In this edition of The Engagers, I connected with Sahana Jayaraman, a Social Business Strategist with a passion for demystifying “buzz words”, having a POV on “shiny objects” and packaging “data” into insightful content and engagement strategies for her clients.

Sahana has more than 10 years of integrated communications experience working with global brands, helping her clients discover, understand and implement social technologies to further their brand objectives. This includes driving social influence through the creation, management and measurement of content across paid, earned, shared and owned channels.

FleishmanHillard just unveiled a new strategic direction that acknowledges the incredible changes in the way people communicate and how brands fit into an evolving digital picture. You were brought into FleishmanHillard to be a part of this vision. From your unique vantage point, what can a Fortune 500 company achieve today that wasn’t possible before digital?

Today, more than ever, Fortune 500 brands are expected to communicate across multiple channels and with multiple audiences in an almost instantaneous manner. Before digital media it was nearly impossible for such big companies to publish and share content so quickly at scale.

As a result, brand communicators are increasingly leveraging earned, owned and paid channels in an integrated approach. Digital is the ‘shared’ vein that makes impactful moments of engagement across these channels possible.

Also, digital media has opened the door for two-way dialogue leading customers to expect more interaction from their favorite brands. This has caused a huge transformation in the way we think about social influence, and has required marketers like myself to think about influencer marketing as a powerful communications strategy.

Many people confuse influencers for megaphones. You approach them very differently. Can you tell us how influencers fit into your process when you are developing a digital strategy for a client?

Influencers are people, and people value authentic relationships with other people, not brands. My approach to social influence focuses on building relationships based on this shared value. This includes fostering conversation and connecting the dots between trusted experts and niche influencers, just like we would when we network offline. We engage in appropriate conversations and establish credibility by sharing relevant and helpful information. This is most effective when a brand can create communities of shared interest.

Normally I would ask about your kryptonite, or that one thing you really struggle with when it comes to marketing. Instead, can you tell us how your mentors have helped you get where you are today?

When I started my career in PR, blogs were just emerging and social media did not exist. In many ways I helped clients pursue an unchartered territory without an established path. I was fortunate to have forward-thinking mentors who promoted the ‘test and learn’ philosophy and encouraged me to pursue my passion for social, before it was coined “social”.

You told me that before you engage with influencers, you start by listening and even once you know them, you keep listening. What do you listen for?

Yes, I do my research before I engage with any individual or niche community. Listening helps me understand influencers’ passions, network and even tone of voice or reactions to certain topics. This context helps inform key content decisions so that I can pursue a relationship with confidence.

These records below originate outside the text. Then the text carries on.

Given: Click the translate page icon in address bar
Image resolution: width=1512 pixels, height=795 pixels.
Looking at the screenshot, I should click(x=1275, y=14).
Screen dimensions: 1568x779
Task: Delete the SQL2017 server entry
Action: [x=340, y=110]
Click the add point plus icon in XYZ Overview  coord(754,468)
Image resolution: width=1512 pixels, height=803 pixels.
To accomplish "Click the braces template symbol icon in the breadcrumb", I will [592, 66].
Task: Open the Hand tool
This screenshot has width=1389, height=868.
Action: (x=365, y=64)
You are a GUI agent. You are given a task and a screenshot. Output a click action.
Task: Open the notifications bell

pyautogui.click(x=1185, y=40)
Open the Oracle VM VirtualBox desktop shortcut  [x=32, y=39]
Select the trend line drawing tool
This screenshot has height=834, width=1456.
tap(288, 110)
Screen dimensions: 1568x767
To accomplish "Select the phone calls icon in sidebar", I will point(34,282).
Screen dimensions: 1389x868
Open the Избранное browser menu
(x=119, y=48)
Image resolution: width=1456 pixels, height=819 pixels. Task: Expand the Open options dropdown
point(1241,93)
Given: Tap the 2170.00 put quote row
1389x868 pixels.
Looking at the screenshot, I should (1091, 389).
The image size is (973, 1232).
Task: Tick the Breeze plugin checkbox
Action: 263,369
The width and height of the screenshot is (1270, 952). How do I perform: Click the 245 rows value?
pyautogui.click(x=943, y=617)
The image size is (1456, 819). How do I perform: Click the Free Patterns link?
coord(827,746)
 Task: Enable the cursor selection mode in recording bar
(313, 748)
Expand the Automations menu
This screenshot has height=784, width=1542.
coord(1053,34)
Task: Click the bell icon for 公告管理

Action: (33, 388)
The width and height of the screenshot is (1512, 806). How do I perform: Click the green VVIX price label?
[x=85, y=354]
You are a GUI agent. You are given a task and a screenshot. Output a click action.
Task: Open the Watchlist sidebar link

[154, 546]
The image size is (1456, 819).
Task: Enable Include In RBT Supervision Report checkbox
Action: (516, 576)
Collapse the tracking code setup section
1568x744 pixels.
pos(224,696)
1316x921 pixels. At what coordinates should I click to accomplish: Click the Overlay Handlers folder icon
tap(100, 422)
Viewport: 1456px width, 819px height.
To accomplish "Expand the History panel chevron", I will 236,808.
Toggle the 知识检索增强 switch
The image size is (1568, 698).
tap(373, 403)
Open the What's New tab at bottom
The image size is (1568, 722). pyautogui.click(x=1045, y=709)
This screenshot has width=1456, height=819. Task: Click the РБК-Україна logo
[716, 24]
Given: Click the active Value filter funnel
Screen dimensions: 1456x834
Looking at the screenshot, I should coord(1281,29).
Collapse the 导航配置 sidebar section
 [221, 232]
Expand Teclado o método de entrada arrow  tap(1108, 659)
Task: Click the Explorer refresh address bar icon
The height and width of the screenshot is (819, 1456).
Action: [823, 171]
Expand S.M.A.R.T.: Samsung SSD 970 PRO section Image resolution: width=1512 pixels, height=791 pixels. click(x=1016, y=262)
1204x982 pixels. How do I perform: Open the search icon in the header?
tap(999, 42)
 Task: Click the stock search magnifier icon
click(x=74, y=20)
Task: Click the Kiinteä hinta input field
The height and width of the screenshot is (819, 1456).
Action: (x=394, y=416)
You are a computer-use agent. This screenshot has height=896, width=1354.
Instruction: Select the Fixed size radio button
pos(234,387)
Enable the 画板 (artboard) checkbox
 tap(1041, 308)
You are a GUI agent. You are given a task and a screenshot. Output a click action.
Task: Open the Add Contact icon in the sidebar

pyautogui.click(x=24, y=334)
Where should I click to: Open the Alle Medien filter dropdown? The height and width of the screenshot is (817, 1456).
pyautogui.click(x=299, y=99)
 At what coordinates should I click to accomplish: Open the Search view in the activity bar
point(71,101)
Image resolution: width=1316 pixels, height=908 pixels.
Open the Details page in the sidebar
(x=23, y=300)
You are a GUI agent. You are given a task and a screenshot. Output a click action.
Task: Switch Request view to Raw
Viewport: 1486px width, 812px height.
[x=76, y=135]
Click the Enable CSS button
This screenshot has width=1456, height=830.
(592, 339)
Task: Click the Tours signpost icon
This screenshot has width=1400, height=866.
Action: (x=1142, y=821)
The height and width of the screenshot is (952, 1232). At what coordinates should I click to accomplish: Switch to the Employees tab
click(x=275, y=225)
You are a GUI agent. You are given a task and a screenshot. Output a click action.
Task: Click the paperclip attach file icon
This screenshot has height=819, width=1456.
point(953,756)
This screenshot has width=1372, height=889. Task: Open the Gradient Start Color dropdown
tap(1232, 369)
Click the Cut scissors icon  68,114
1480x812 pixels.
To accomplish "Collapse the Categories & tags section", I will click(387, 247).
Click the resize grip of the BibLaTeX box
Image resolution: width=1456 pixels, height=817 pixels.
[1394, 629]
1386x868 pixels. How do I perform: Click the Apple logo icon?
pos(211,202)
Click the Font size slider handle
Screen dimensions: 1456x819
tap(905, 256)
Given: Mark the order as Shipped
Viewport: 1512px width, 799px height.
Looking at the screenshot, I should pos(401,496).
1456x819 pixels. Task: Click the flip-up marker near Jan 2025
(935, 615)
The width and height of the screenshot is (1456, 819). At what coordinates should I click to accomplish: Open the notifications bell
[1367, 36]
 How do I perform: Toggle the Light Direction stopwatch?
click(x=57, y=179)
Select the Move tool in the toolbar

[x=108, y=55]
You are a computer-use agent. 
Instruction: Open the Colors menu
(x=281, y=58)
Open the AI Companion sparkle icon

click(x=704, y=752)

Social influence is not static, but in fact in constant flux of connectivity. In order to remain authentic and relevant, it is critical that brand influencers keep a pulse on daily conversations. Active listening connects the dots between insights, ideas, and people and ensures the relationship continues to evolve.

New technologies and social media have forced brands to be more authentic in their marketing. Can you tell us what authenticity means to you and how you cultivate it in your digital strategies.

I associate human interaction with authenticity, even if you are a brand. Just saying you are “authentic” is not enough anymore. You cannot fake authenticity. Authentic in social means real people connecting with other real people.

Brands who can close the gap between what they say about themselves and what consumers actually experience achieve greater authenticity. One of the ways I have seen this really work is when brands connect passionate experts within their organization with niche communities. This really helps achieve brand advocacy.

Part of your role at FleishmanHillard is staying on top of new digital marketing technologies that can move the needle for your clients. Tell us what criteria you are looking for when you review a tool?

Yes, it seems there is an endless mountain of tools available to marketers today. It is a cluttered and confusing environment. Technology follows strategy. When I review technologies I always ask myself, “How can this tool help me solve problems?”

I like tools that offer me a convenient way to implement and further my strategy, versus “technology presented as the strategy”. The tools I use have a clear value statement and directly address real pain points, versus a perceived problem.

If there really was a team of superheroes named the Engagers and you were on it, what name would you give yourself?

Empathy is one of my favorite human qualities. That is why I like Raven, the DC comic super-heroine who embodies empathy and can act as a Raven’s eyes and ears away from her body. Empathy is also critical to understanding niche audiences and creating smart ideas, both highly relevant skills to my business.